The report observed that although Asian consumers will move away from direct consumption of cereals like rice, in different countries they will still eat different food—like poultry in Indonesia, pork in China, and dairy products in India. Photo: iStock
The report observed that although Asian consumers will move away from direct consumption of cereals like rice, in different countries they will still eat different food—like poultry in Indonesia, pork in China, and dairy products in India. Photo: iStock

Urbanisation, calorie dense diets to drive Asian food systems: report

The report says urbanisation, income growth will lead to higher consumption of calorie dense convenience food, which will pivot Asia towards the double burden of undernutrition and obesity

New Delhi: Nearly half of the world’s urban population will reside in Asian cities by 2030, altering food production, demand and trade in the continent, said a report released on Tuesday.

Urbanisation and income growth will lead to higher consumption of calorie dense convenience food, which will pivot Asia towards the double burden of undernutrition and obesity, said the report ‘Bringing Together Asia’s Food Systems’ by the Economist Intelligence Unit.

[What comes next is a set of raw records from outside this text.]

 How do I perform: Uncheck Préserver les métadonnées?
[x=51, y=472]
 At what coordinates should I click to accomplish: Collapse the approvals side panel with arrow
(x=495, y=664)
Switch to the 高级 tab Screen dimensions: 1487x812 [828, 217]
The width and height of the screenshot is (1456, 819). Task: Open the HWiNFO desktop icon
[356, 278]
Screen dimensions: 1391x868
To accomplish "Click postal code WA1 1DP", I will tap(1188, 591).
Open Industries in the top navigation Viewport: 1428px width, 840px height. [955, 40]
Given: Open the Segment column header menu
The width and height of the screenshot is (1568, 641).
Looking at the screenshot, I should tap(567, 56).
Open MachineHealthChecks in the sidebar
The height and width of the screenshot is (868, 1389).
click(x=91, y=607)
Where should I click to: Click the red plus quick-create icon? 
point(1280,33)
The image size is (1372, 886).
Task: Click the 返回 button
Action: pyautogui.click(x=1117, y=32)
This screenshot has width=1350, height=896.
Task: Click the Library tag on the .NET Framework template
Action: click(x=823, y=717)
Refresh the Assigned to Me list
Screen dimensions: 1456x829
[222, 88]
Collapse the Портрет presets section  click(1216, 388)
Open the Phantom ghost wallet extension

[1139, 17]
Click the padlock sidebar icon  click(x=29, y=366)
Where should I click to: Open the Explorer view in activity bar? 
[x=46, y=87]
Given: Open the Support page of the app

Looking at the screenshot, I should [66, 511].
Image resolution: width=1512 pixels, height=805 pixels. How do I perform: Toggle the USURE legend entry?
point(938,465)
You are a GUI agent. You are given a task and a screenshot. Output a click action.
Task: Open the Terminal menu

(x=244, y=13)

The report is commissioned by Cargill, a global agribusiness and food company.

Based on a survey of 400 business leaders in the region, the report identified six mega-trends which will drive Asian food systems in the coming years.

These are growing urbanisation, diets becoming energy dense, the double burden of obesity and undernutrition, rising agricultural R&D expenditure, consumers demanding safe and sustainably grown food, and a greater role of political choices in allocating resources between urban and rural areas.

The report observed that although Asian consumers will move away from direct consumption of cereals like rice, in different countries they will still eat different food—like poultry in Indonesia, pork in China, and dairy products in India.

“India’s strong vegetarian culture reduces the possibility that the country will emerge as a major meat consumer, but some projections estimate that India’s meat consumption will rise to 9 kg (per person per year) in 2050, from a base of 3 kg," the report said.

Releasing the report, India’s food processing minister Harsimrat Kaur Badal said India is the leading producer of several farm products but continues to suffer large losses and wastage due to poor post harvest management and during transport and storage of food.

India needs technologies not only to reduce food wastage but also in food fortification, Badal said, adding that 70% of adolescent girls in India are malnourished.

Discussing the report, government think-tank Niti Aayog member Ramesh Chand said that the private sector in India spends less on agriculture research compared to other developed nations.

Data from the report showed that Asian countries continued to under-invest in agriculture research — 0.5% of agricultural GDP in China, 0.4% in India — compared to 5.5% in Japan and 3.6% in Australia.

Commenting on food fortification to address the nutrition challenge in India, Madhavi Das, chief management services officer at Food Safety and Standards Authority of India, said, “We are supporting fortification as a supplementary strategy and working with the industry to motivate them to sell more low fat, low salt and low sugar products."

“Our goal is to make India trans-fat free by 2022," Das said.